I am proud to assume the position of Chair of the Board of Directors as of July 2021, after having served on the Board since 2014. Let me begin by underscoring the continuity of purpose accompanying this transition by re-stating what has guided us so well in recent years:
The Teagle Foundation is committed to supporting educational excellence and to enhancing student learning by broadening exposure to the liberal arts. Liberal arts learning helps individuals to develop their critical thinking skills, so as to be better able to evaluate claims and ideas on the basis of evidence, and to communicate with clarity and civility, both verbally and through the written word.
The Teagle Foundation is focused on how we can best champion the liberal arts while being attentive to the challenges facing American higher education. Over the past two decades, our initiatives have spanned key issues: how to engage all students in the liberal arts, regardless of their major or background; what we know about how people learn and how that knowledge can shape our efforts to improve undergraduate education; how graduate students can be better trained for teaching careers; how judicious use of technology may help achieve the goals of higher education; how the redesign of curricula can make them more intellectually cohesive for students and financially sustainable for institutions. Our initiatives have been focused on the roles that college leaders and faculty must play if American higher education is to operate at a level of excellence and to serve as a democratic source of opportunity for the students it serves.
We invest our resources in ways that strengthen teaching and learning in the arts and sciences while leveraging opportunities to share resources and contain costs. We think of our work as “seeding” sustainable change. Our grantees bring energy and creativity to tackling some of the most critical issues in the effective communication and delivery of a true liberal arts education today. They demonstrate leadership by disseminating the lessons they have learned and modeling reform for the broader higher education community.
We have learned a great deal in partnership with our grantees about how to sustain and improve education in the arts and sciences. We remain optimistic about the future and look forward to continuing our support of teaching and learning in the fast-changing environment of institutions committed to bringing the liberal arts to all their students.
I am excited about the opportunities that The Teagle Foundation will be considering as American higher education recovers from the pandemic that has disrupted so many assumptions, interrupted so many plans, and damaged so many lives. Our existing programs adapted quickly in response to the crises our grantees were facing, and we are grateful to Teagle President Delbanco and the Teagle staff for their imaginative addressing of urgent needs. We pledge to become an even more intentional funder of learning communities comprised of higher education practitioners and scholars who have been tested by the world’s calamity. We will continue to seek partners who are buoyed by the powers of innovation and reinvention. Our partners will be extending the essential qualities of a liberal arts education to all their students, and will be cultivating communities of empathy and respect.

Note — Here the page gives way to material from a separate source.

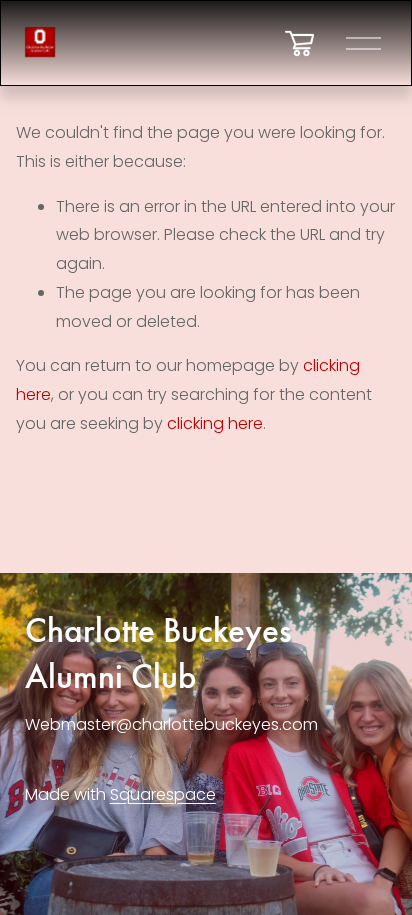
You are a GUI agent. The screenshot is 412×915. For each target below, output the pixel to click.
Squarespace (163, 794)
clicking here (215, 423)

It is a special honor to succeed Walter C. Teagle III who has so ably served as Chairman of the Board of Directors for the past twelve years and whose service on the Teagle Board began in 1981. Let me end by thanking him -- personally and on behalf of my Board colleagues -- for his consistent embrace of fresh ideas and his receptivity to change. These core attributes have been coupled productively with his experience built over decades of service and a fidelity to the Foundation’s guiding principles. We look forward to his continued involvement and wise counsel in his new role as Chairman Emeritus of the Teagle Foundation.